WHAT THE TASK REQUIRES ::
Each line below should be written out exactly, with none skipped.

(Records from a collection)
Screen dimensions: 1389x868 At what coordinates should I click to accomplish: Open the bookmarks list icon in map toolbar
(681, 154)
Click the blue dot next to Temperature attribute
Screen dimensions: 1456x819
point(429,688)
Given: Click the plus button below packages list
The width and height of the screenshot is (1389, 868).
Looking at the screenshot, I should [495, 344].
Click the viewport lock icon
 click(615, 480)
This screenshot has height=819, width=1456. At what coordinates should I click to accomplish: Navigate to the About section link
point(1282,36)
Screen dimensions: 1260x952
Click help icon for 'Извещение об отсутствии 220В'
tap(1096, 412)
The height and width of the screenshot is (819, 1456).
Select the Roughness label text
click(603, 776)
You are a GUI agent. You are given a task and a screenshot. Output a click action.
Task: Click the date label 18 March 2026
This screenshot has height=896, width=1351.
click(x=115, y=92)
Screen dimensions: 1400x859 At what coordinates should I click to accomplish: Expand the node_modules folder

RESPONSE AREA ::
Screen dimensions: 1389x868 At what coordinates should I click to accomplish: Open the bookmarks list icon in map toolbar
(681, 154)
Click the blue dot next to Temperature attribute
Screen dimensions: 1456x819
point(429,688)
Given: Click the plus button below packages list
The width and height of the screenshot is (1389, 868).
Looking at the screenshot, I should [495, 344].
Click the viewport lock icon
 click(615, 480)
This screenshot has height=819, width=1456. At what coordinates should I click to accomplish: Navigate to the About section link
point(1282,36)
Screen dimensions: 1260x952
Click help icon for 'Извещение об отсутствии 220В'
tap(1096, 412)
The height and width of the screenshot is (819, 1456).
Select the Roughness label text
click(603, 776)
You are a GUI agent. You are given a task and a screenshot. Output a click action.
Task: Click the date label 18 March 2026
This screenshot has height=896, width=1351.
click(x=115, y=92)
Screen dimensions: 1400x859 At what coordinates should I click to accomplish: Expand the node_modules folder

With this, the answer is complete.